(RECORDS FOR THIS TASK Opens)
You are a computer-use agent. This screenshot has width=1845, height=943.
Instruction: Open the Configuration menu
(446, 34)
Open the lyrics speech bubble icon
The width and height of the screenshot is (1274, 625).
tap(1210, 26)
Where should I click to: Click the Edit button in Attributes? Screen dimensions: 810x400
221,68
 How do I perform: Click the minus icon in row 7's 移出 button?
(RECORDS FOR THIS TASK Closes)
All of the data must be set down again exactly.

**SOLUTION FOR THIS EXERCISE**
You are a computer-use agent. This screenshot has width=1845, height=943.
Instruction: Open the Configuration menu
(446, 34)
Open the lyrics speech bubble icon
The width and height of the screenshot is (1274, 625).
tap(1210, 26)
Where should I click to: Click the Edit button in Attributes? Screen dimensions: 810x400
221,68
 How do I perform: Click the minus icon in row 7's 移出 button?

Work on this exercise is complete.